I don't know how if Jack was told when he came out if you win 40 majors you'll be a great player, he might have won 50. He had 19 seconds. Some of those seconds might have become wins if he had a goal to shoot at, instead of being the goal itself. Every time he played he raised the bar one more notch.
So you don't know how good Jack could have really been had he had something else to shoot at besides himself. To me it's always harder to play when you don't have a standard to get to to try and do better.
I'm sure not trying to criticize Tiger, I'm just saying.
Q. How many people in your entourage with you?
HUBERT GREEN: You mean how many tickets did I --
Q. How many people are here with you this week?
HUBERT GREEN: Will be here tonight you mean? 70-something, I believe, as a round number approximately.
Q. Did you bring a town or something with you?
HUBERT GREEN: I have gotten phone calls -- especially in the last week. Well, one guy, Vic Schumacher, who had cancer like I had, we had our treatment at the same time. He called me up and said he was going to be here, just out in the gallery. Actually it was probably more like 80 because I got a call from Hall Thompson bringing people down with him today, not even for the gala, just come in and fly in and fly out. Vic said he'll be out in the gallery. I said, -- well, I sent him his email to me, and I said if you want to come to the party, come on. There are two of them, he's bringing his son.

#### ABOUT THIS EXERCISE
Which people does the interview transcript above name, counting the speaker?

#### DATA EXCERPTS
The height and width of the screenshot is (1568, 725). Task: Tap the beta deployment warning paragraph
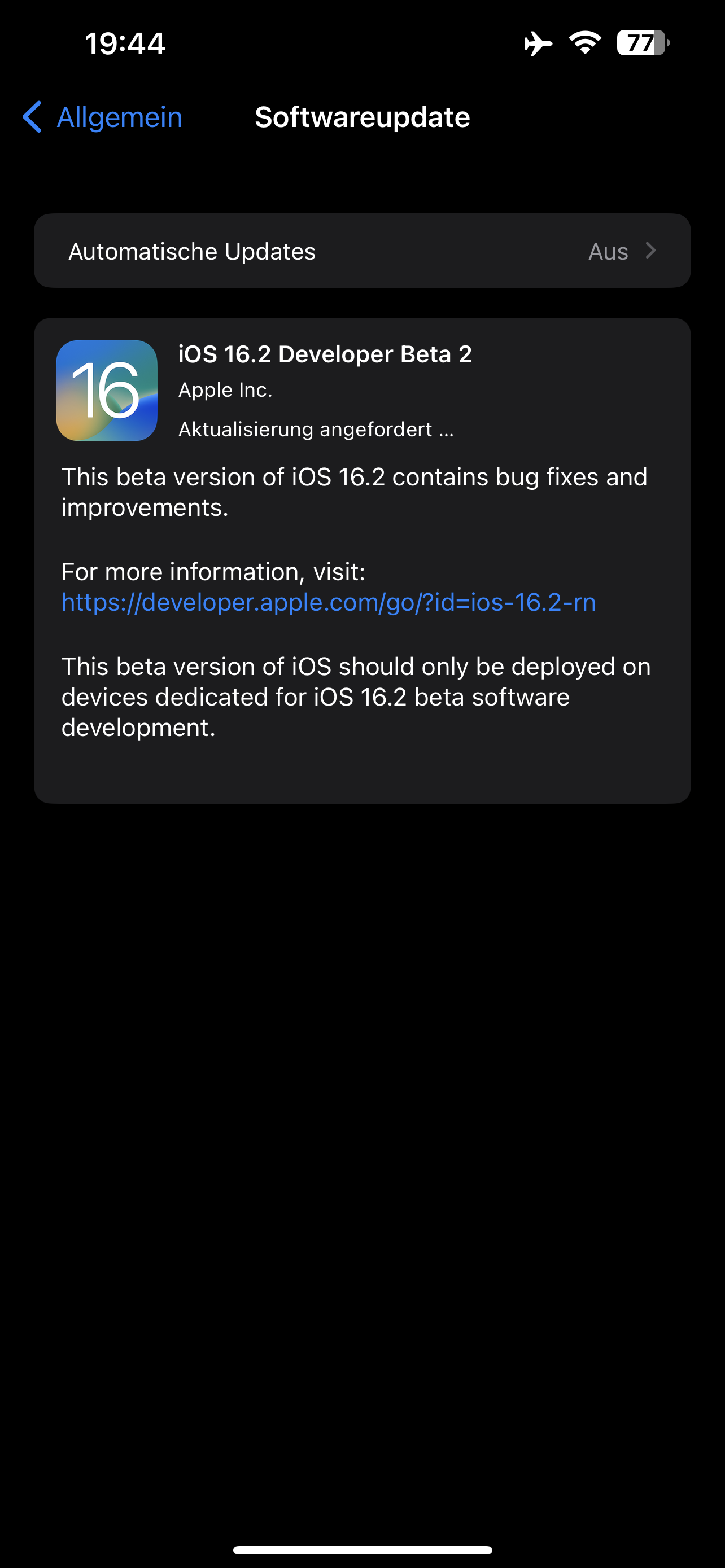[x=356, y=697]
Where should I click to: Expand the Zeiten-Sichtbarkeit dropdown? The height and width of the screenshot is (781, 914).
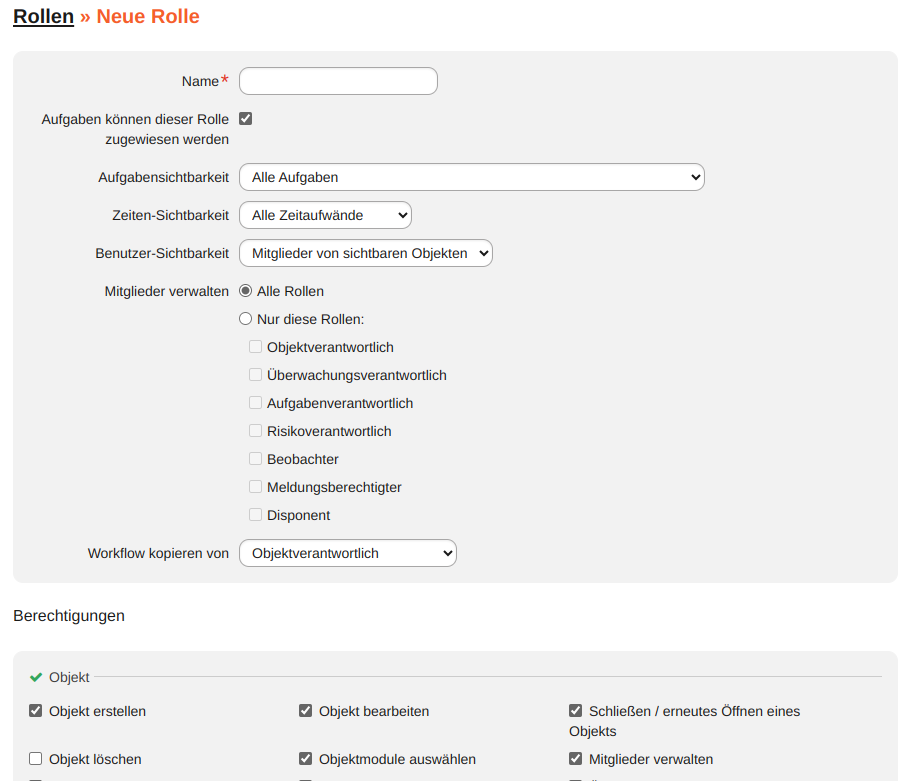(325, 215)
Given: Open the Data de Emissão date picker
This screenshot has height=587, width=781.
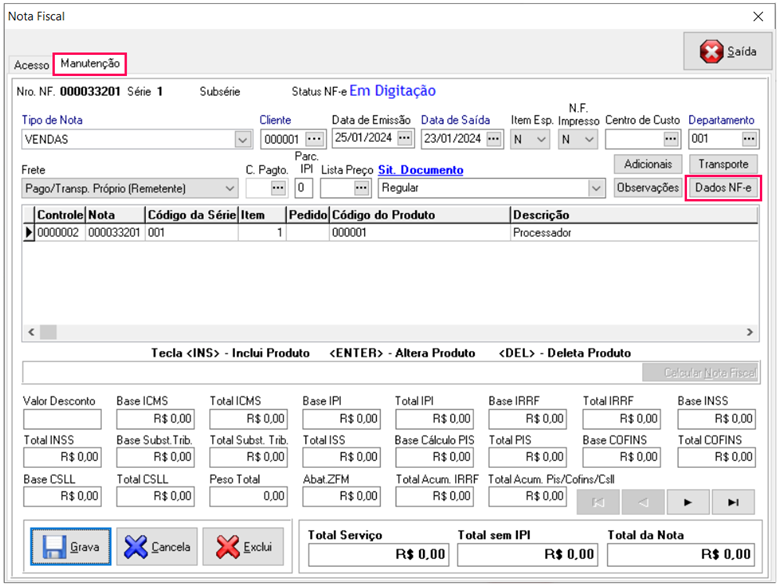Looking at the screenshot, I should (404, 139).
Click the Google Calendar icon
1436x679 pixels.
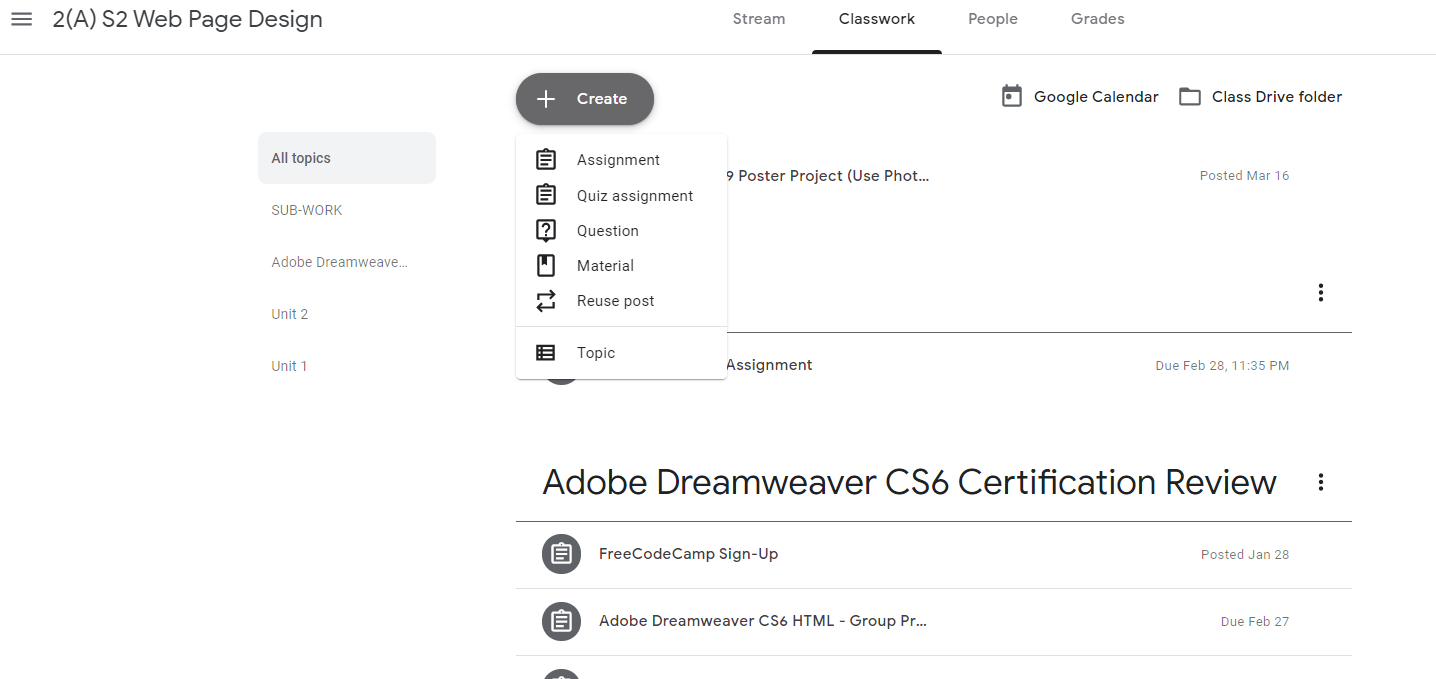pos(1012,97)
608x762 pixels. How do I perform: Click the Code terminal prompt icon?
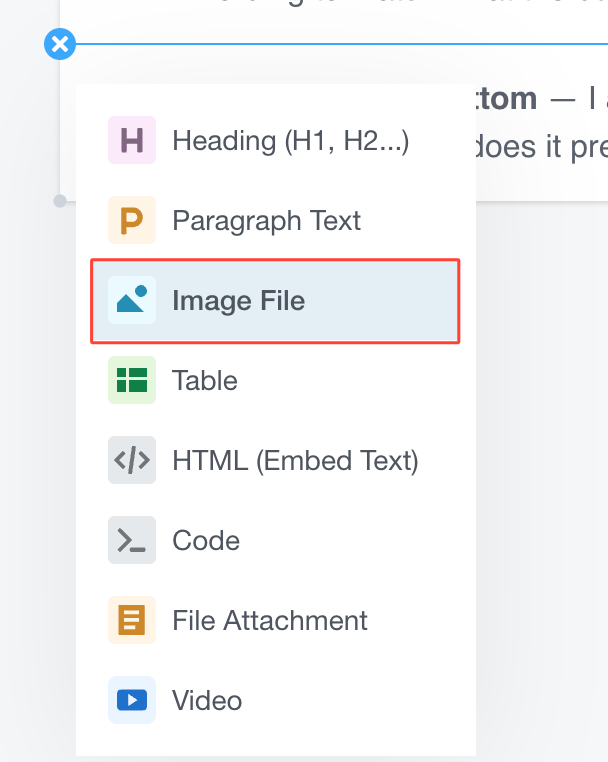coord(132,540)
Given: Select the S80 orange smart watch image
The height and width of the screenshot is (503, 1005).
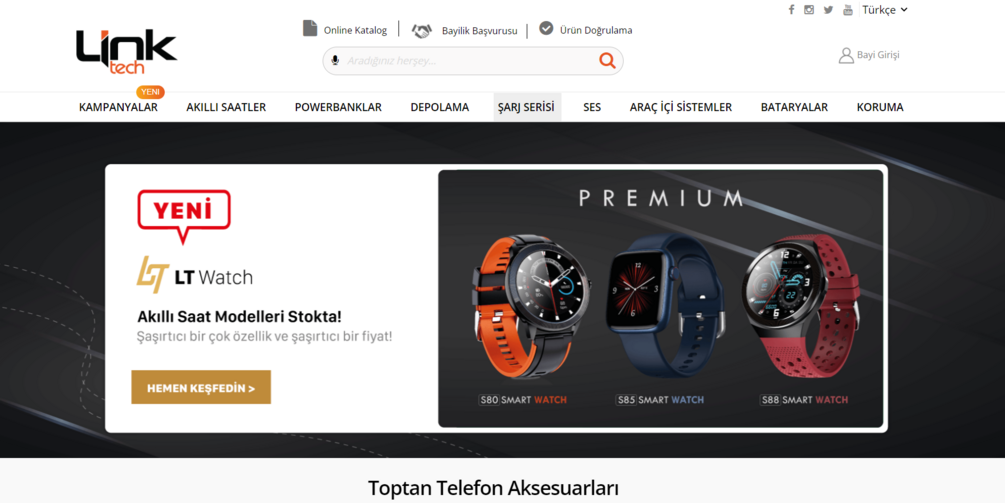Looking at the screenshot, I should click(531, 306).
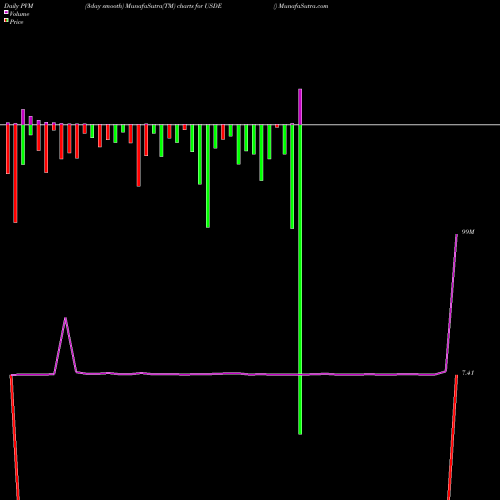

#### SOLUTION TO THE PROBLEM
Jack, Tiger, Hubert Green, Vic Schumacher, Hall Thompson